Description of the task ▸ With nothing left out, repeat every entry exactly.

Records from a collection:

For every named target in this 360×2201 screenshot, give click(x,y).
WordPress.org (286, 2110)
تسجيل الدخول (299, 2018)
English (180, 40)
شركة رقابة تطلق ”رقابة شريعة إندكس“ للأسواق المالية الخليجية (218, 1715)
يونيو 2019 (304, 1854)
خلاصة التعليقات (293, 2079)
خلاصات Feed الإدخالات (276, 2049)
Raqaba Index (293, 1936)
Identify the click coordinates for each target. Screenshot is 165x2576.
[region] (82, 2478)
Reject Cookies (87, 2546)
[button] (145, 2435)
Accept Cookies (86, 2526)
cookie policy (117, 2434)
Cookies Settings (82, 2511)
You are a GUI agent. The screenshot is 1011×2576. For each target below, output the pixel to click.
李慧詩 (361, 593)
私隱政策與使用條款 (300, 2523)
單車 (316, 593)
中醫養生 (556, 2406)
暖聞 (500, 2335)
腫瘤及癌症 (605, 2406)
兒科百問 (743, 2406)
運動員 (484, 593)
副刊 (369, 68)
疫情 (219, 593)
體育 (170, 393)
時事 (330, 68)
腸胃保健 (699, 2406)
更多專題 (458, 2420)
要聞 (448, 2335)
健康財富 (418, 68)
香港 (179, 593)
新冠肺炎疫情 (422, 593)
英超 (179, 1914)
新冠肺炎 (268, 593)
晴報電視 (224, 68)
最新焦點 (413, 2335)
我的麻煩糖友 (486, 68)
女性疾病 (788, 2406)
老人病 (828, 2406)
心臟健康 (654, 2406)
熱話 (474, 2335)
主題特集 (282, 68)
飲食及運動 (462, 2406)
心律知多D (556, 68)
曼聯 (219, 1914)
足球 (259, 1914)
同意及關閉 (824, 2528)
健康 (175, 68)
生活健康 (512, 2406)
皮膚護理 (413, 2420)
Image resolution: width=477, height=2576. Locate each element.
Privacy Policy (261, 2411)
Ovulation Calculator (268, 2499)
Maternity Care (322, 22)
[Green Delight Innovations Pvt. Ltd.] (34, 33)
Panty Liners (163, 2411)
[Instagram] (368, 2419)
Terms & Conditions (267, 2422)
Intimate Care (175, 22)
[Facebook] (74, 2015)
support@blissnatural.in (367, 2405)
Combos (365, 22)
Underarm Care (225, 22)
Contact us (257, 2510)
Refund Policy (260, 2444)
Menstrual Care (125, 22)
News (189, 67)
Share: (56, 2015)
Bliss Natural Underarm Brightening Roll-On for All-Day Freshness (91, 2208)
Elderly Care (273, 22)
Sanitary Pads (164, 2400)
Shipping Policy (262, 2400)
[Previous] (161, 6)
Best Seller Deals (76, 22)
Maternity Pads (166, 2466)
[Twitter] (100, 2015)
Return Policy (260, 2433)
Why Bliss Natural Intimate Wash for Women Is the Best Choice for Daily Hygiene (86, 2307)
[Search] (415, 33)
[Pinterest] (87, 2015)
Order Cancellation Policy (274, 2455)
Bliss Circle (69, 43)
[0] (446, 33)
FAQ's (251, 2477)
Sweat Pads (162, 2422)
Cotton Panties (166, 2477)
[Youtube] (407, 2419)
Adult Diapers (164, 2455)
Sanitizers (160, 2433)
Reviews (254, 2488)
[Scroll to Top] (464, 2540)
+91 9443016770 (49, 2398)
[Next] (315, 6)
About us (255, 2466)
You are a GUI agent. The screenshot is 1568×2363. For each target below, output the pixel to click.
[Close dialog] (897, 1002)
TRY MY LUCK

Response to the exercise ▸
For every named target in this 360×2201 screenshot, give click(x,y).
WordPress.org (286, 2110)
تسجيل الدخول (299, 2018)
English (180, 40)
شركة رقابة تطلق ”رقابة شريعة إندكس“ للأسواق المالية الخليجية (218, 1715)
يونيو 2019 (304, 1854)
خلاصة التعليقات (293, 2079)
خلاصات Feed الإدخالات (276, 2049)
Raqaba Index (293, 1936)
Identify the click coordinates for each target. Screenshot is 165x2576.
[region] (82, 2478)
Reject Cookies (87, 2546)
[button] (145, 2435)
Accept Cookies (86, 2526)
cookie policy (117, 2434)
Cookies Settings (82, 2511)
You are a GUI agent. The screenshot is 1011×2576. For each target below, output the pixel to click.
李慧詩 (361, 593)
私隱政策與使用條款 (300, 2523)
單車 (316, 593)
中醫養生 (556, 2406)
暖聞 (500, 2335)
腫瘤及癌症 (605, 2406)
兒科百問 (743, 2406)
運動員 (484, 593)
副刊 (369, 68)
疫情 (219, 593)
體育 (170, 393)
時事 (330, 68)
腸胃保健 (699, 2406)
更多專題 (458, 2420)
要聞 (448, 2335)
健康財富 (418, 68)
香港 (179, 593)
新冠肺炎疫情 (422, 593)
英超 (179, 1914)
新冠肺炎 (268, 593)
晴報電視 (224, 68)
最新焦點 (413, 2335)
我的麻煩糖友 (486, 68)
女性疾病 (788, 2406)
老人病 (828, 2406)
心臟健康 (654, 2406)
熱話 (474, 2335)
主題特集 (282, 68)
飲食及運動 (462, 2406)
心律知多D (556, 68)
曼聯 (219, 1914)
足球 (259, 1914)
同意及關閉 (824, 2528)
健康 (175, 68)
生活健康 (512, 2406)
皮膚護理 (413, 2420)
Image resolution: width=477, height=2576. Locate each element.
Privacy Policy (261, 2411)
Ovulation Calculator (268, 2499)
Maternity Care (322, 22)
[Green Delight Innovations Pvt. Ltd.] (34, 33)
Panty Liners (163, 2411)
[Instagram] (368, 2419)
Terms & Conditions (267, 2422)
Intimate Care (175, 22)
[Facebook] (74, 2015)
support@blissnatural.in (367, 2405)
Combos (365, 22)
Underarm Care (225, 22)
Contact us (257, 2510)
Refund Policy (260, 2444)
Menstrual Care (125, 22)
News (189, 67)
Share: (56, 2015)
Bliss Natural Underarm Brightening Roll-On for All-Day Freshness (91, 2208)
Elderly Care (273, 22)
Sanitary Pads (164, 2400)
Shipping Policy (262, 2400)
[Previous] (161, 6)
Best Seller Deals (76, 22)
Maternity Pads (166, 2466)
[Twitter] (100, 2015)
Return Policy (260, 2433)
Why Bliss Natural Intimate Wash for Women Is the Best Choice for Daily Hygiene (86, 2307)
[Search] (415, 33)
[Pinterest] (87, 2015)
Order Cancellation Policy (274, 2455)
Bliss Circle (69, 43)
[0] (446, 33)
FAQ's (251, 2477)
Sweat Pads (162, 2422)
Cotton Panties (166, 2477)
[Youtube] (407, 2419)
Adult Diapers (164, 2455)
Sanitizers (160, 2433)
Reviews (254, 2488)
[Scroll to Top] (464, 2540)
+91 9443016770 (49, 2398)
[Next] (315, 6)
About us (255, 2466)
You are a GUI agent. The screenshot is 1568×2363. For each target below, output the pixel to click.
[Close dialog] (897, 1002)
TRY MY LUCK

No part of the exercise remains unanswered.